-- start Supplied data --
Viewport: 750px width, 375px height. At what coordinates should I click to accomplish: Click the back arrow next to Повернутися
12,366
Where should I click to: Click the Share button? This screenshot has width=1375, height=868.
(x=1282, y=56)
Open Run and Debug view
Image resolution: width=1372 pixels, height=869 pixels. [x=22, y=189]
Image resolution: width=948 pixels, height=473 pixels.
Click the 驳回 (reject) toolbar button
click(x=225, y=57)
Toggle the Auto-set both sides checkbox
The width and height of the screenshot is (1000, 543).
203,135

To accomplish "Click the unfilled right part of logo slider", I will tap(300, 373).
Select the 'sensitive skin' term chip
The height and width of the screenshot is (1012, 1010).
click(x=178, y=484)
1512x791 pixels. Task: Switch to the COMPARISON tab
-- end Supplied data --
Required work => Rewrite all of these items with "Share button" changed to "Send button", leaving everything else as it is.

Task result =>
Viewport: 750px width, 375px height. At what coordinates should I click to accomplish: Click the back arrow next to Повернутися
12,366
Where should I click to: Click the Send button? This screenshot has width=1375, height=868.
(x=1282, y=56)
Open Run and Debug view
Image resolution: width=1372 pixels, height=869 pixels. [x=22, y=189]
Image resolution: width=948 pixels, height=473 pixels.
Click the 驳回 (reject) toolbar button
click(x=225, y=57)
Toggle the Auto-set both sides checkbox
The width and height of the screenshot is (1000, 543).
203,135

To accomplish "Click the unfilled right part of logo slider", I will tap(300, 373).
Select the 'sensitive skin' term chip
The height and width of the screenshot is (1012, 1010).
click(x=178, y=484)
1512x791 pixels. Task: Switch to the COMPARISON tab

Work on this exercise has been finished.